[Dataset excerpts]

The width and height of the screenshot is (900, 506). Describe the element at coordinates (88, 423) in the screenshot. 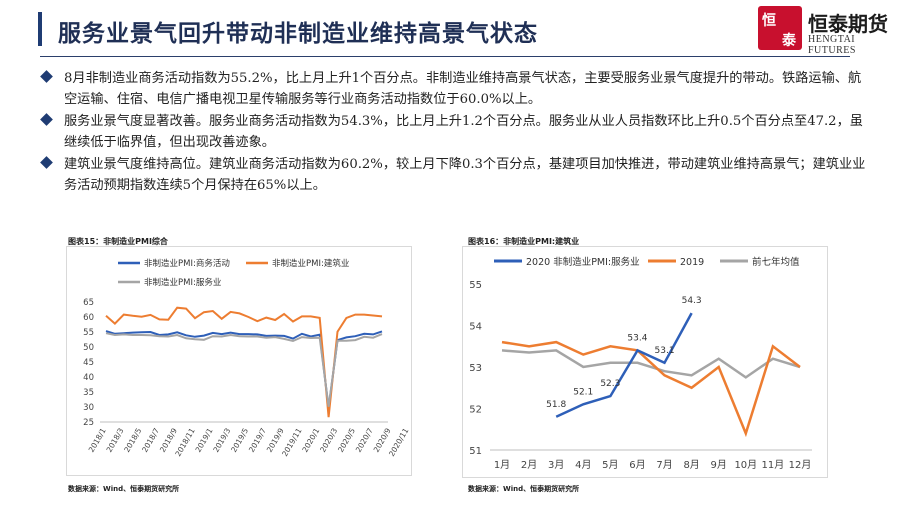

I see `chart1-ytick-label: 25` at that location.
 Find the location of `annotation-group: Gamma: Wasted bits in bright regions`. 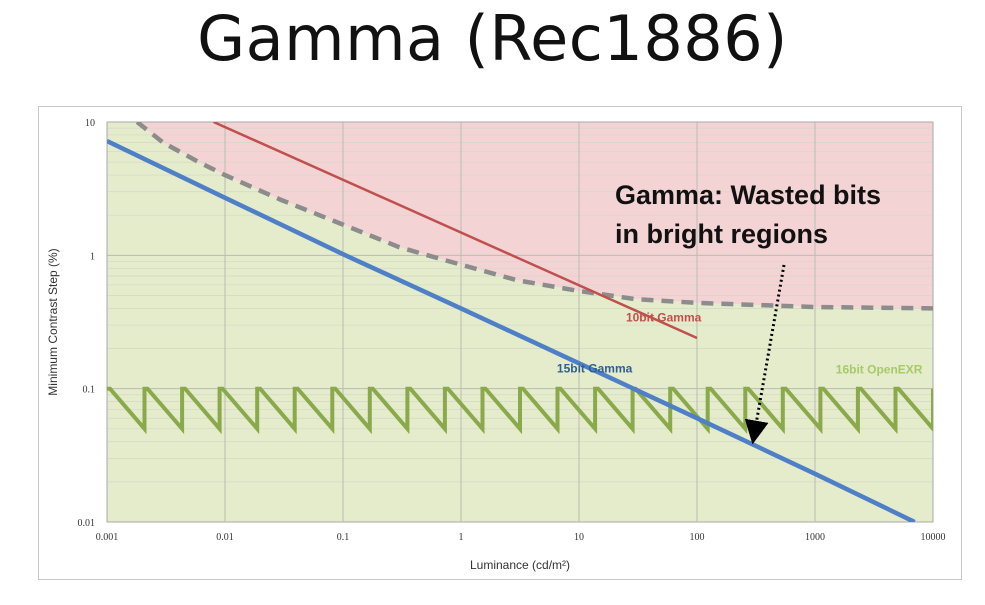

annotation-group: Gamma: Wasted bits in bright regions is located at coordinates (748, 312).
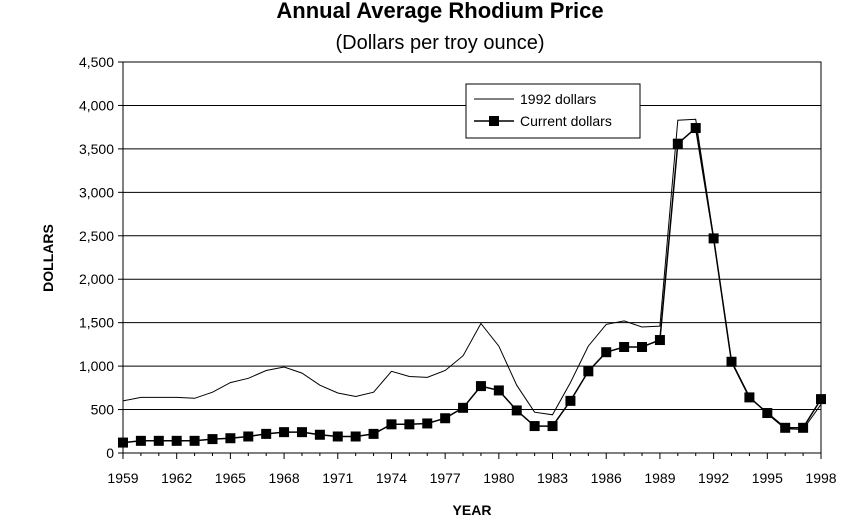 This screenshot has height=525, width=865. Describe the element at coordinates (768, 478) in the screenshot. I see `x-tick-label: 1995` at that location.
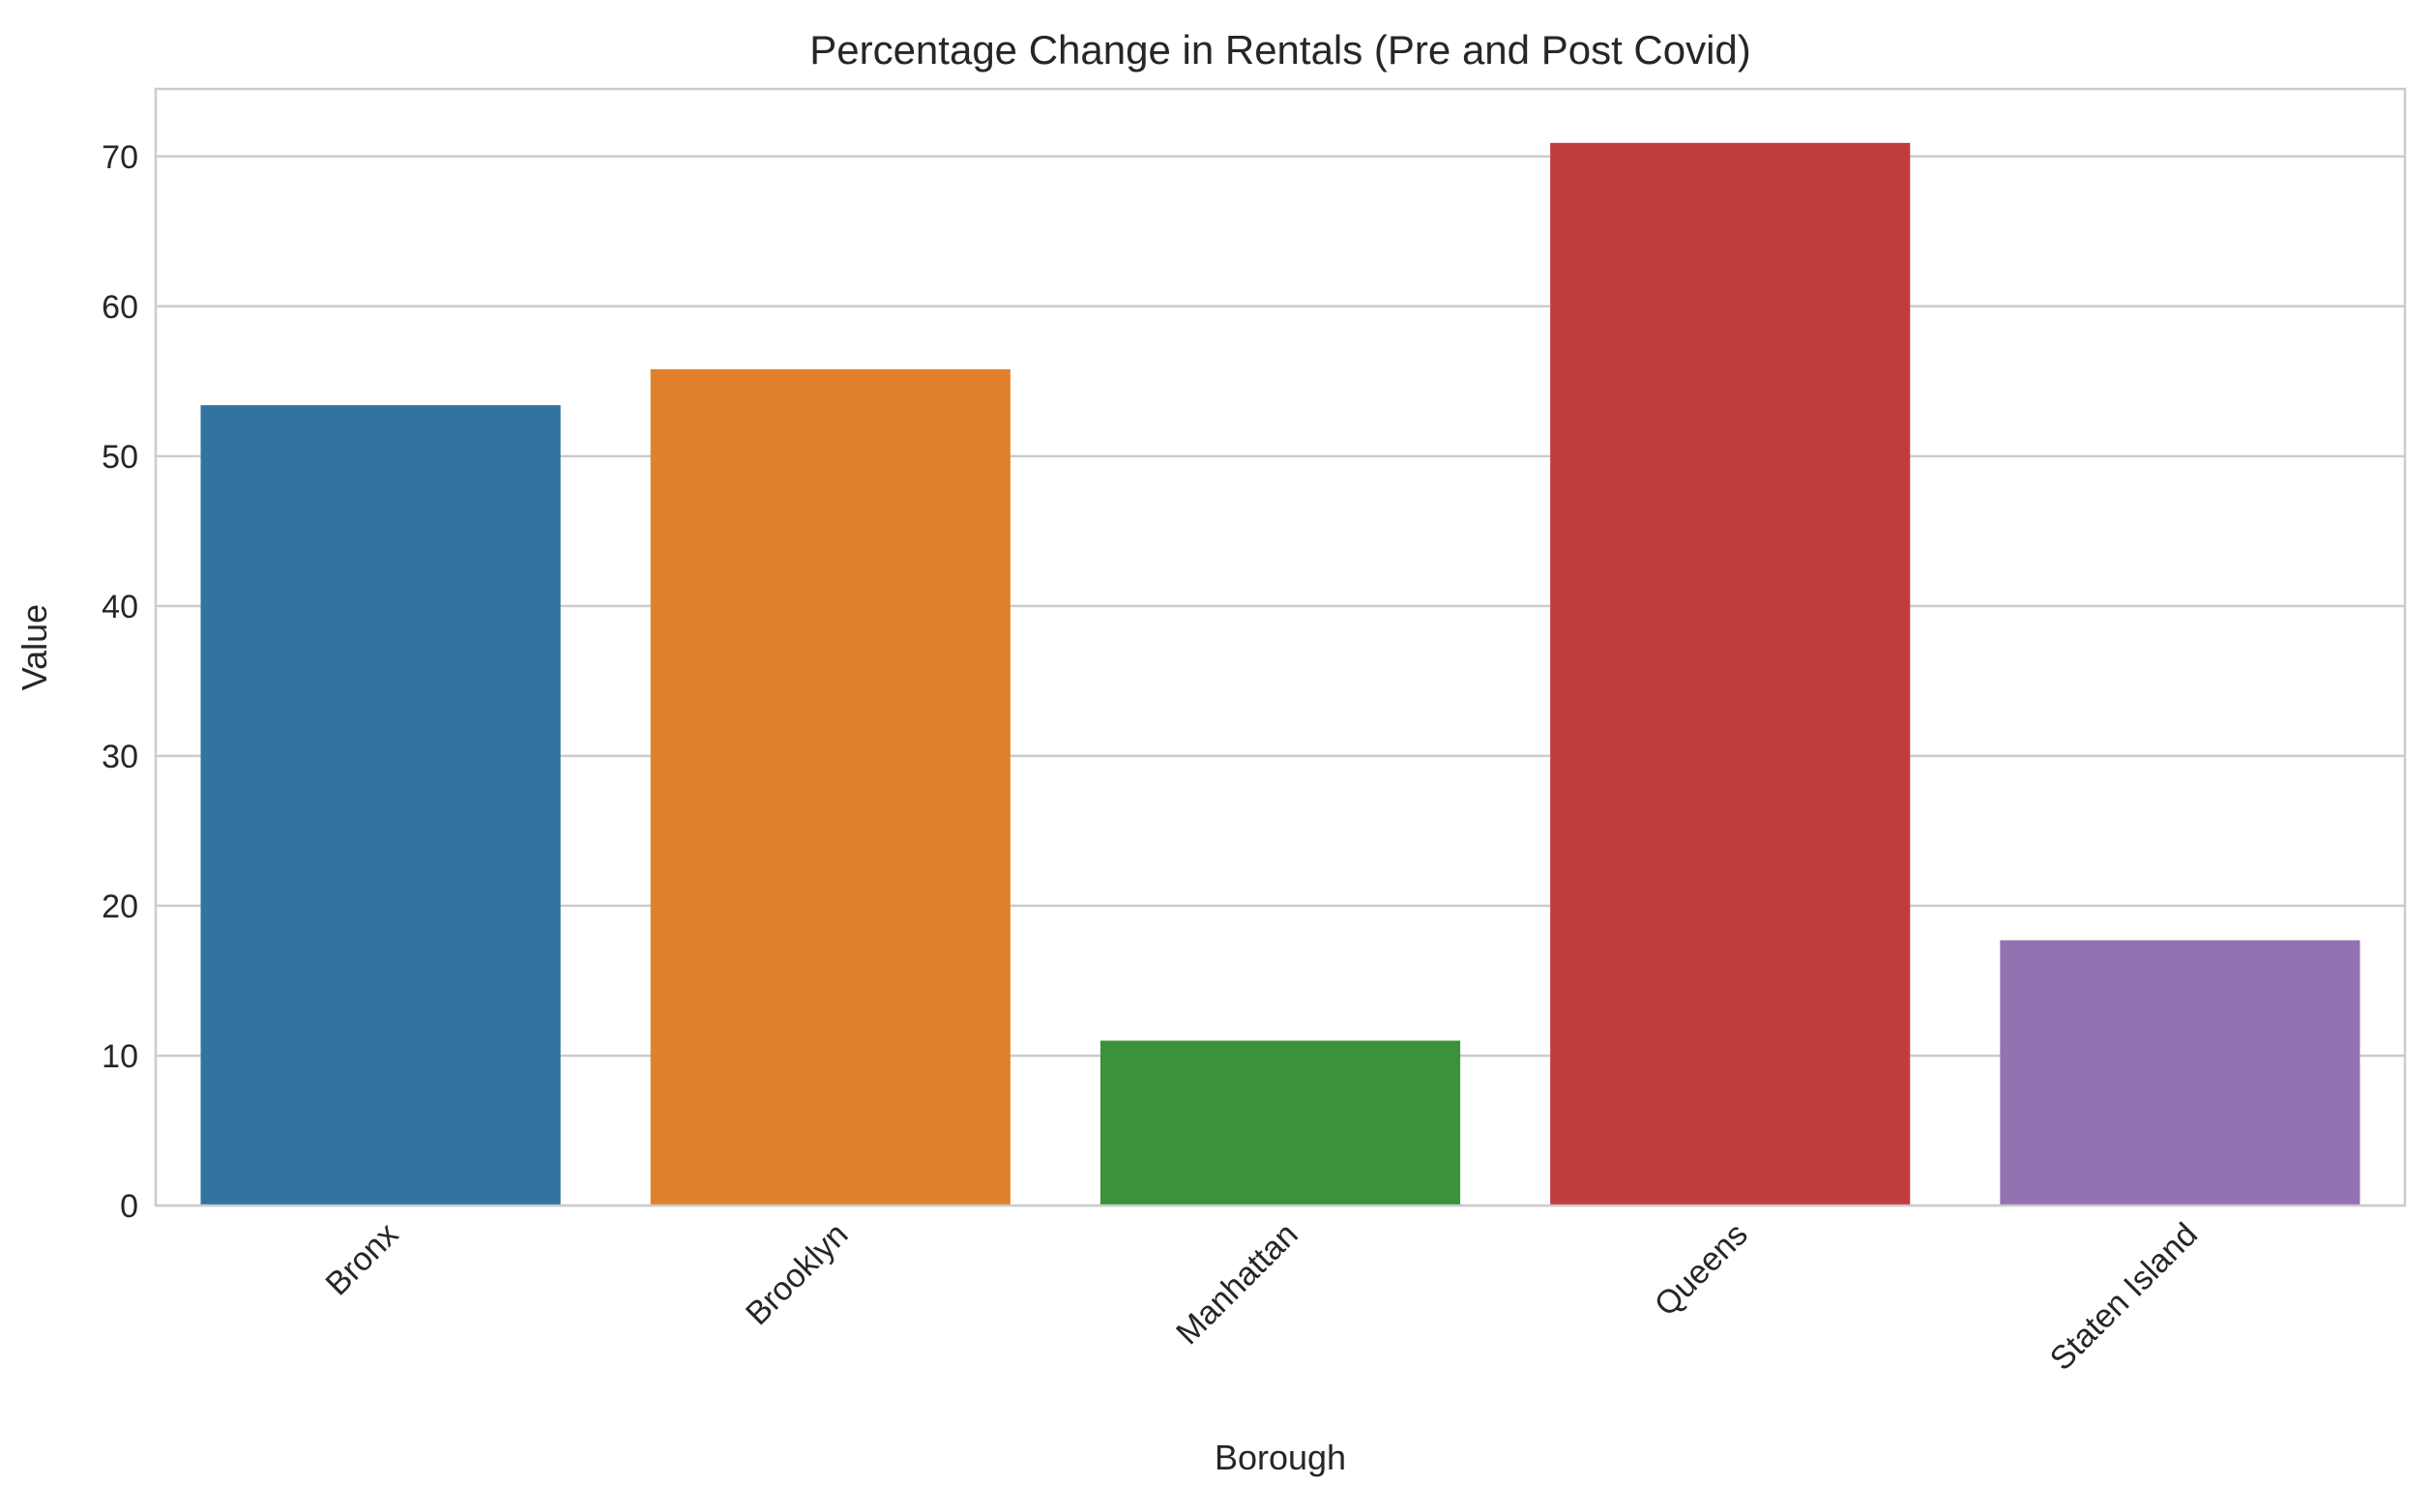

[Directive]:
Edit the lines above so that "Find the location of" becomes "Locate" and nothing else changes. Output them without the pictures.

[Result of the task]:
The width and height of the screenshot is (900, 506). Describe the element at coordinates (88, 423) in the screenshot. 

I see `chart1-ytick-label: 25` at that location.
 Locate `annotation-group: Gamma: Wasted bits in bright regions`. 

annotation-group: Gamma: Wasted bits in bright regions is located at coordinates (748, 312).
 This screenshot has height=525, width=865. Describe the element at coordinates (768, 478) in the screenshot. I see `x-tick-label: 1995` at that location.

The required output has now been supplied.